This is a sweet and thought-provoking article from a man who took his wife’s last name:
I appreciate this man’s stance toward making the personal political, and yet remaining true to what he simply wanted: marking the creation of his new family.
J and I were filling out our marriage license tonight (we’re getting closer! we got our prenup notarized today, too!) and trying to decide what we want to do with our names.
I have been sure that I would keep my last name- it’s too good to erase. And I am also adamant that I am not being transferred as property from my father to my husband. But what about taking J’s last name as a middle name? I already have two (one that my parents gave me as a “regular” middle name, the other that my mom wanted to give both my sister and I as a second middle name to commemorate her side of the family. It’s not technically her maiden name, as her stepfather had adopted her when she was young, but is her original last name), and I don’t want three middle names. Do I give up one of my middle names? Which one? I love my first middle name; it’s become a nickname of mine. I also appreciate my second name as it has preserved my mom’s narrative of her strength and perseverance of getting through a tough childhood.
J and I could create a hyphenated last name. But that gets long and arduous for ourselves and others. And like the author in the article, we don’t want to create a law firm. We want to simply mark the creation of our family.
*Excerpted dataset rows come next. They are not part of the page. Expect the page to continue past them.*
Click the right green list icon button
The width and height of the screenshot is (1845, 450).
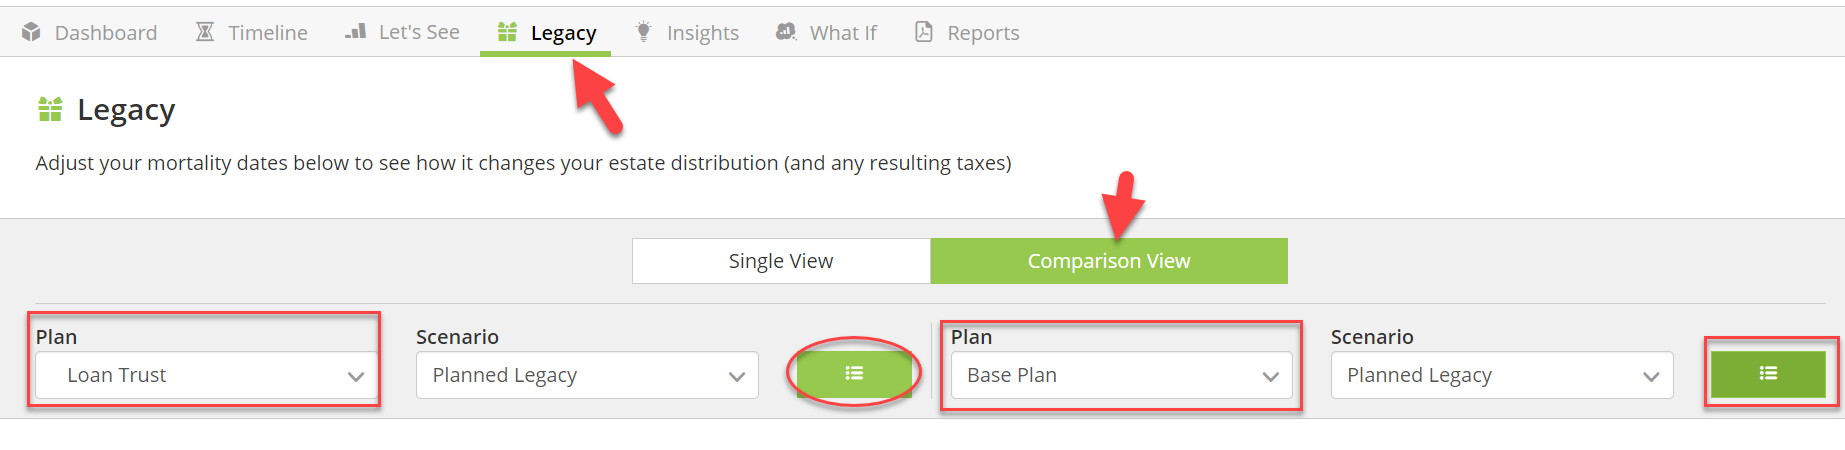click(1768, 374)
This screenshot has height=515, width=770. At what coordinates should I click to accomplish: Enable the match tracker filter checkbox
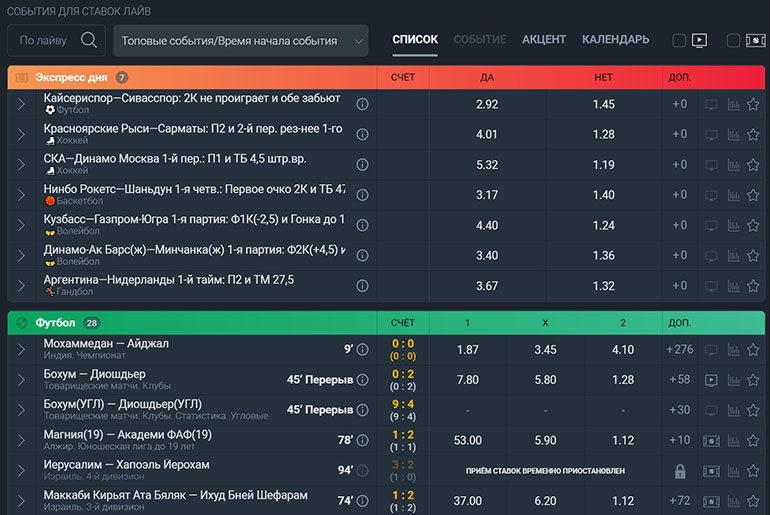[733, 41]
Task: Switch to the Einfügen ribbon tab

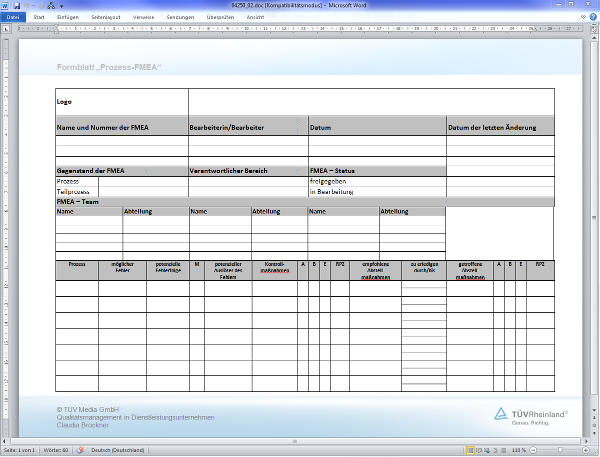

It’s not an automatic option to take one another’s last names as a middle name, but it sounds like it is an option; it simply needs to be approved by court before our names are official. But we are considering it. So I could drop my second middle name and adopt J’s last name as my second middle name. He could drop his middle name and take my last name as his middle name.
Slightly complicated, and expensive to do. Changing our names would require trips to the DMV. And money.
It feels worth it, but also a little annoying.